The effect of nerve growth factor (NGF) in epithelial cells permeabilized apically with nystatin. Cells were placed into Ussing chambers and allowed to equilibrate prior to adding nystatin (50 μmol/L) to the apical chamber. Nystatin caused a large increase in I_sc. Responses to ouabain were generated in the (A) absence (vehicle control – modified Krebs‐Henseleit solution [MKHS]) or (B) presence of 1 ng/mL NGF. NGF did not elicit bioelectric responses when applied apically to the permeabilized cells, and did not alter Na⁺/K⁺‐ATPase activity as there were no differences in the response to ouabain.
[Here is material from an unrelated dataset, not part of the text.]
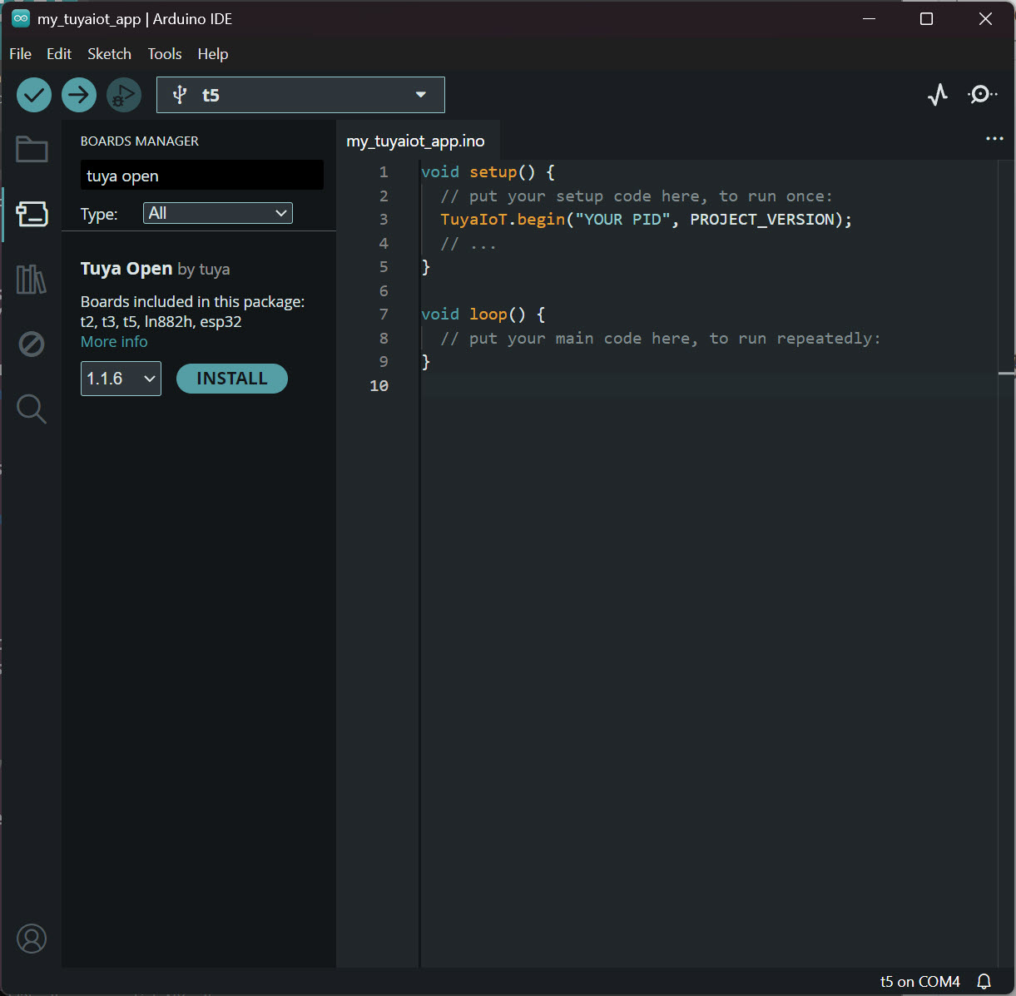Open the Type filter dropdown showing All
Viewport: 1016px width, 996px height.
[x=217, y=213]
Control n = 6, NGF n = 4. Scale bar = 10 min.

Figure 10.

Effect of prolonged incubation with nerve growth factor (NGF) on ion transport. Responses to known ion transport inhibitors were generated after incubating cells 24 h (A–C) and 48 h (D–F) with 1 ng/mL NGF. There were no difference in response to amiloride (A and D), NPPB (B and E), and ouabain (C and F) between control or NGF treated cells following either a 24‐ or 48‐h incubation (2 donors).

Figure 11.

Western blots showing the effects of nerve growth factor (NGF) on Erk 1/2 activation and ENaC phosphorylation. Cells were incubated apically with modified Krebs‐Henseleit solution (MKHS; control) or 1 ng/ml NGF in MKHS for 5 min. (A) NGF activated the Erk 1/2 signaling pathway. This activation was inhibited by K‐252a and PD‐98059. (B) NGF‐mediated activation of Erk 1/2 resulted in ENaC phosphorylation, and was inhibited with K‐252a and PD‐98059. (C) Representative blots for Erk 1/2 (42 and 44 kDa), phosphorylated Erk 1/2 (P‐Erk; 44 and 45 kDa), phosphorylated ENaC (76 kDa), and the loading control, β‐actin (47 kDa). n = 4. *P < 0.05.

Figure 12.

Western blots showing the effect of nerve growth factor (NGF) on β‐ENaC. (A and C) Cells incubated with NGF for 5 min demonstrated a threefold increase in phosphorylated‐β‐ENaC (76 kDa). (B) Blots were stripped and probed for β‐ENaC (75 kDa) and β‐Actin (42 kDa). NGF did not affect β‐ENaC levels. n = 6, *P < 0.05.